Sin más palabras, dejamos atrás fosos de tiro vacíos con dianas redondas y siluetas metálicas en permanente posición de firmes. Más atrás, una torre de control se alzaba por encima de un edificio construido por entero con neumáticos de automóvil, donde el HRT, el Grupo de Rescate de Rehenes, los «boinas verdes» del FBI, realizaba sus maniobras con fuego real. Un Jet Ranger Bell blanco y azul esperaba posado en el césped próximo como un insecto dormido; el piloto se hallaba junto al aparato, con Marino.

—¿Estamos todos? —preguntó el piloto cuando nos acercamos.

—Sí. Gracias, Whit —dijo Wesley.

Whit, un ejemplar perfecto de atleta masculino, vestido con un mono de vuelo negro, abrió las puertas del helicóptero para ayudarnos a subir. Nos abrochamos los cinturones de segundad, Marino y yo en la parte de atrás y Wesley con el piloto, y nos calamos los auriculares mientras las palas empezaban a girar y el turbomotor se calentaba.

Minutos después, la tierra oscura quedó de pronto muy lejos de nuestros pies: nos levantábamos sobre el horizonte, con los respiraderos abiertos y las luces de cabina apagadas. Nuestras voces se dejaron oír esporádicamente a través de los auriculares mientras el helicóptero aceleraba hacia el sur con rumbo a un pequeño pueblo de montaña donde acababa de morir otra persona.

—No podía llevar mucho tiempo en casa —comentó Marino—. ¿Sabemos...?

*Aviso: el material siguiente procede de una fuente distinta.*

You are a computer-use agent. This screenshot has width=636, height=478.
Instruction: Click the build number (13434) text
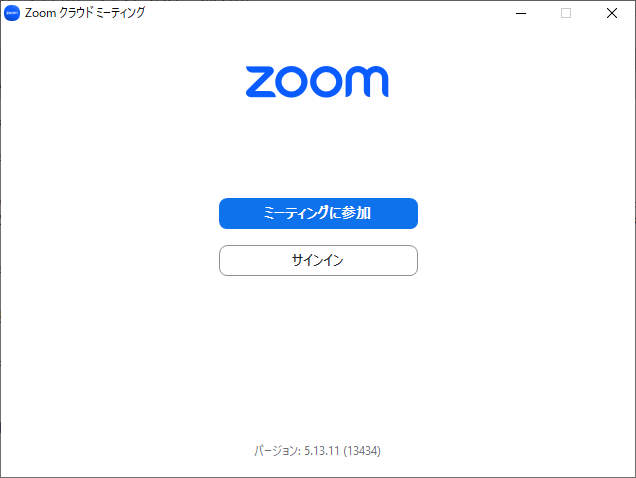pos(362,451)
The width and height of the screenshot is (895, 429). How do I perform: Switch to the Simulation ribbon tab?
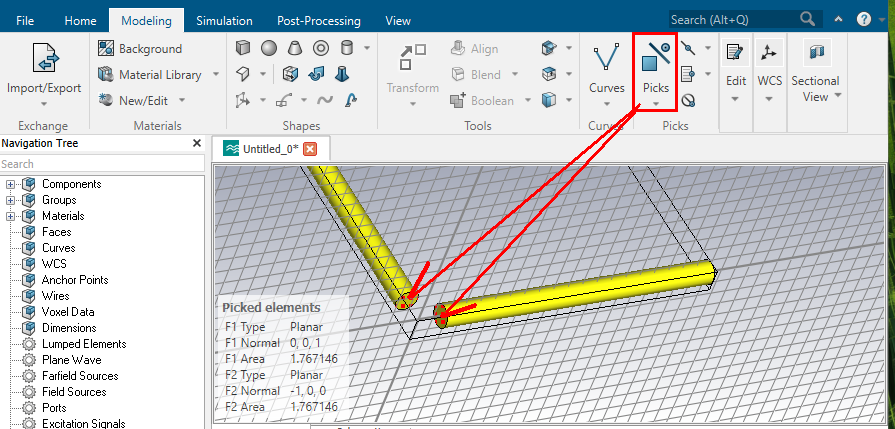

—Tiene razón, capitán —intervino la voz de Wesley desde el asiento del copiloto—. Dejó Quántico inmediatamente después de la reunión. Tomó un vuelo desde el Nacional a la una.

—¿Sabemos a qué hora llegó el avión a Asheville?

—Hacia las cuatro y media. Podría estar de vuelta en casa hacia las cinco.

—¿En Black Mountain?

—Eso es.

—Mote lo ha encontrado a las seis —señalé.

—¡Jesús! —Marino se volvió hacia mí—. Ferguson debe de haber empezado su numerito tan pronto llegó... El piloto intervino en ese momento:

—Tenemos música, si le apetece a alguien.

—Desde luego.

—¿Qué tipo de música?

—Clásica.

—Mierda, Benton.

—Está usted en minoría, Pete.

—Ferguson no llevaba mucho rato en casa. Eso es indiscutible, no importa quién o qué tenga la culpa —dije yo, reanudando nuestra conversación entrecortada mientras, de fondo, empezaban a sonar unas notas de Berlioz.

—Parece un accidente. Un episodio de autoerotismo que ha terminado mal. Pero no lo sabemos con seguridad.

—¿Tiene una aspirina? —me preguntó Marino.

Rebusqué en el bolso, a oscuras; luego, saqué una pequeña linterna del maletín médico y continué buscando. Marino murmuró una obscenidad cuando le indiqué por señas que no podía ayudarle, y entonces caí en la cuenta de que él todavía vestía los pantalones de chándal, la sudadera con capucha y las botas de cordones que llevaba en la pista de prácticas. Tenía el aspecto de entrenador borrachuzo de un equipo de alguna liga menor de béisbol y no pude resistir la tentación de enfocar la linterna sobre las acusadoras manchas de pintura roja de la espalda y del hombro izquierdo. Marino había recibido dos impactos.